I suppose it could be, but if we approach history from an historical "cause and effect" progression, it would still invite us to ask what led to such a decision. In other words, something would have led to such a decision. Otherwise it would seem strange that such a significant lifestyle/cultural change would be made.An explanation as to why the Viking raids stopped was also given in the lecture I watched. Eventually, Vikings settled in the coastal Normandy area of France but were eventually defeated by one of the Frankish kings. As part of the surrender, the Vikings were allowed to remain in that area but had to become Christian and were required to defend the kingdom against other Viking raids. The Viking leader, whose Christianized name became "Robert", was also given a title (something like "count"). I think it was around this time Viking raids ceased.October 6, 2008 at 7:47 pm #13353
As to my initial post, I may have found the answer why the Franks didn't react more aggressively towards the Vikings, at least during the raids in the mid- to late-9th century. The Carolingian Empire was turning into a mess after Charlemagne's death and after his son, Louis the Pious, enacted his Ordinatio imperii. This created internal tiffs among Louis' children, Lothar, Pepin, and Louis the German (and also Louis' child from another marriage, Charles the Bald). The domestic drama that ensued led to the imprisonment of Louis the Pious by his children on two separate occasions. I think this reached its high point starting around 830, around the time the Viking raids increased. After the death of Pepin in 838 and Louis the Pious in 840, the remaining brothers began battling it out among themselves and didn't resolve it until the Treaty of Verdun.
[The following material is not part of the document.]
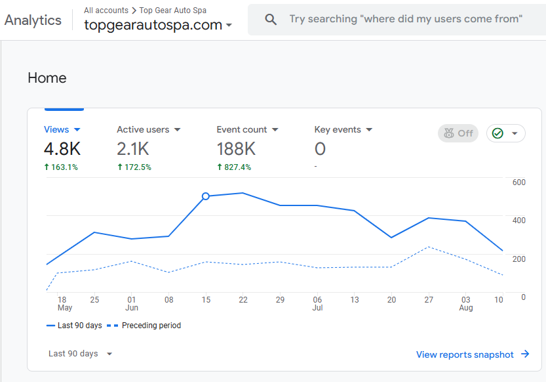Focus the Try searching input field
Image resolution: width=546 pixels, height=382 pixels.
[406, 20]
This fragmented the once unified Frankish kingdom.So internal political distractions could very well have played a part. At least this is what I took from the most recent lecture I watched.October 7, 2008 at 11:11 pm #13354DonaldBakerParticipant
I would go with the infighting theory. The Vikings were allowed to take from expendable monasteries so that the Franks could concentrate on stabbing each other in the back. 🙂February 24, 2009 at 9:13 pm #13355
I'm thinking now that the Carolingian military may not have been the well-oiled machine we may otherwise think it was. It is possible that the army has successes due to sheer numbers rather than strategic or technological superiority. Although Charlemagne was able to make quick work or the Lombards in northern Italy, he did have some difficulty in conquering the Saxons to the northeast. Why couldn't the Saxons be defeated more easily? Going back to the Vikings - could they have proved to be too difficult an enemy? The Vikings seemed to be surprise attackers and seafaring masters of the day. Perhaps these strengths were without answer in the Carolingian arsenal. In fact, I don't think I've ever heard anything about a Carolingian navy, which may suggest it was a non-factor.February 25, 2009 at 8:25 am #13356scout1067Participant
The Vikings had a decisive edge over the Carolingian host because they had strategic mobility. They were not tied to the land as the local militias were. The very nature of the feudal host made responding to raids difficult. They also had the advantage of being able to pick their targets, which guaranteed them the initiative. The problem with fighting raiders is that the raided do not know where they will strike and this led them to try and defend everywhere which effectively meant they defended nowhere.One of the reasons Europe became so castellated was the Viking raids this unwittingly gave the defenders a defense in depth which is the only way to really combat a raiding strategy. The castles reduced the mobility of the raiders and allowed reaction forces time to respond to the threat. The defense in depth will not defeat raiders but it will keep their depredations to a minimum and make raids much less catastrophic.